** Work task **
The entire listing below is to be reproduced exactly.

** Data extract **
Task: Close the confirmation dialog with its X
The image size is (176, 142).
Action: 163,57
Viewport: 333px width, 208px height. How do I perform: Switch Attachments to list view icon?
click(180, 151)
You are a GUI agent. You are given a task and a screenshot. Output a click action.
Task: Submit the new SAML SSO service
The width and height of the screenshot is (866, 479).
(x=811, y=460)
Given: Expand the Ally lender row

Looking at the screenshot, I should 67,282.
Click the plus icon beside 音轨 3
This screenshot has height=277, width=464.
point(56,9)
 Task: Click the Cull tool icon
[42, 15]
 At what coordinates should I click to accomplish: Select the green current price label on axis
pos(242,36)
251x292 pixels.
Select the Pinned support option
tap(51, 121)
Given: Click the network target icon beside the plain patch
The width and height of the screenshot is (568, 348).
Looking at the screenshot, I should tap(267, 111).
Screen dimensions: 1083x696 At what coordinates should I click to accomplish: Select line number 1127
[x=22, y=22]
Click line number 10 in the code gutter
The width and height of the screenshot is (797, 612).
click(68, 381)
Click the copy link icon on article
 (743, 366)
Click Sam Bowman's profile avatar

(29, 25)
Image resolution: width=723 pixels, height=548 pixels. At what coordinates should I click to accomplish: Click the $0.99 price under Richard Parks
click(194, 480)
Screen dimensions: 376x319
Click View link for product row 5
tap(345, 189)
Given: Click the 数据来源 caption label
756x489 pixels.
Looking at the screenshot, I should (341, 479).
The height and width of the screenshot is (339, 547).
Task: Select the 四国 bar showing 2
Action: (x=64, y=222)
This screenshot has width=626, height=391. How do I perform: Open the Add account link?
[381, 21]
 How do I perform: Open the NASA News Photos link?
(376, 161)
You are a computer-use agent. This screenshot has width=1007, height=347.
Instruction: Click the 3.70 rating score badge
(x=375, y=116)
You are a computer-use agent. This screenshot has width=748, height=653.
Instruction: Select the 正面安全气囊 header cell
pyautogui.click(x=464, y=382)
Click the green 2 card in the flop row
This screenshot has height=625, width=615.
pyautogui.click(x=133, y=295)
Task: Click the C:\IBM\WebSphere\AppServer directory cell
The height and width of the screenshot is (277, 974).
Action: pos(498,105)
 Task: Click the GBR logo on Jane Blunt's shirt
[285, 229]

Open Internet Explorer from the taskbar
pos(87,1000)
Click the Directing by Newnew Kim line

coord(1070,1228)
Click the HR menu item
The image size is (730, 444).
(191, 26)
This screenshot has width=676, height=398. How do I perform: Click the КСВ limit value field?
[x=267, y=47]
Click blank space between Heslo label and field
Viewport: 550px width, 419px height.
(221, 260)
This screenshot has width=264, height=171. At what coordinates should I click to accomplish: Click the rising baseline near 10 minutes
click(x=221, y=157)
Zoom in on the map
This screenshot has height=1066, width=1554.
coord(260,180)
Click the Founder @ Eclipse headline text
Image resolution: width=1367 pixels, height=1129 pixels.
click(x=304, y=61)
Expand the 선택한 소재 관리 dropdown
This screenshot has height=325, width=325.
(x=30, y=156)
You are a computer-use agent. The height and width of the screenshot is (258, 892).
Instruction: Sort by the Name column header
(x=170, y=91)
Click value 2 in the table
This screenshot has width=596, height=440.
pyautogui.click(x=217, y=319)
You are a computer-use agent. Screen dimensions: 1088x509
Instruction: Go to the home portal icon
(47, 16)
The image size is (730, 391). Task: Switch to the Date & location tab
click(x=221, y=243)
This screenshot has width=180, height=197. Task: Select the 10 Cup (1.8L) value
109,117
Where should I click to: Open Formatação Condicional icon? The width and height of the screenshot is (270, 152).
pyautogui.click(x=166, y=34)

** Result below **
Task: Close the confirmation dialog with its X
The image size is (176, 142).
Action: 163,57
Viewport: 333px width, 208px height. How do I perform: Switch Attachments to list view icon?
click(180, 151)
You are a GUI agent. You are given a task and a screenshot. Output a click action.
Task: Submit the new SAML SSO service
The width and height of the screenshot is (866, 479).
(x=811, y=460)
Given: Expand the Ally lender row

Looking at the screenshot, I should 67,282.
Click the plus icon beside 音轨 3
This screenshot has height=277, width=464.
point(56,9)
 Task: Click the Cull tool icon
[42, 15]
 At what coordinates should I click to accomplish: Select the green current price label on axis
pos(242,36)
251x292 pixels.
Select the Pinned support option
tap(51, 121)
Given: Click the network target icon beside the plain patch
The width and height of the screenshot is (568, 348).
Looking at the screenshot, I should tap(267, 111).
Screen dimensions: 1083x696 At what coordinates should I click to accomplish: Select line number 1127
[x=22, y=22]
Click line number 10 in the code gutter
The width and height of the screenshot is (797, 612).
click(68, 381)
Click the copy link icon on article
 (743, 366)
Click Sam Bowman's profile avatar

(29, 25)
Image resolution: width=723 pixels, height=548 pixels. At what coordinates should I click to accomplish: Click the $0.99 price under Richard Parks
click(194, 480)
Screen dimensions: 376x319
Click View link for product row 5
tap(345, 189)
Given: Click the 数据来源 caption label
756x489 pixels.
Looking at the screenshot, I should (341, 479).
The height and width of the screenshot is (339, 547).
Task: Select the 四国 bar showing 2
Action: (x=64, y=222)
This screenshot has width=626, height=391. How do I perform: Open the Add account link?
[381, 21]
 How do I perform: Open the NASA News Photos link?
(376, 161)
You are a computer-use agent. This screenshot has width=1007, height=347.
Instruction: Click the 3.70 rating score badge
(x=375, y=116)
You are a computer-use agent. This screenshot has width=748, height=653.
Instruction: Select the 正面安全气囊 header cell
pyautogui.click(x=464, y=382)
Click the green 2 card in the flop row
This screenshot has height=625, width=615.
pyautogui.click(x=133, y=295)
Task: Click the C:\IBM\WebSphere\AppServer directory cell
The height and width of the screenshot is (277, 974).
Action: pos(498,105)
 Task: Click the GBR logo on Jane Blunt's shirt
[285, 229]

Open Internet Explorer from the taskbar
pos(87,1000)
Click the Directing by Newnew Kim line

coord(1070,1228)
Click the HR menu item
The image size is (730, 444).
(191, 26)
This screenshot has width=676, height=398. How do I perform: Click the КСВ limit value field?
[x=267, y=47]
Click blank space between Heslo label and field
Viewport: 550px width, 419px height.
(221, 260)
This screenshot has width=264, height=171. At what coordinates should I click to accomplish: Click the rising baseline near 10 minutes
click(x=221, y=157)
Zoom in on the map
This screenshot has height=1066, width=1554.
coord(260,180)
Click the Founder @ Eclipse headline text
Image resolution: width=1367 pixels, height=1129 pixels.
click(x=304, y=61)
Expand the 선택한 소재 관리 dropdown
This screenshot has height=325, width=325.
(x=30, y=156)
You are a computer-use agent. The height and width of the screenshot is (258, 892).
Instruction: Sort by the Name column header
(x=170, y=91)
Click value 2 in the table
This screenshot has width=596, height=440.
pyautogui.click(x=217, y=319)
You are a computer-use agent. Screen dimensions: 1088x509
Instruction: Go to the home portal icon
(47, 16)
The image size is (730, 391). Task: Switch to the Date & location tab
click(x=221, y=243)
This screenshot has width=180, height=197. Task: Select the 10 Cup (1.8L) value
109,117
Where should I click to: Open Formatação Condicional icon? The width and height of the screenshot is (270, 152).
pyautogui.click(x=166, y=34)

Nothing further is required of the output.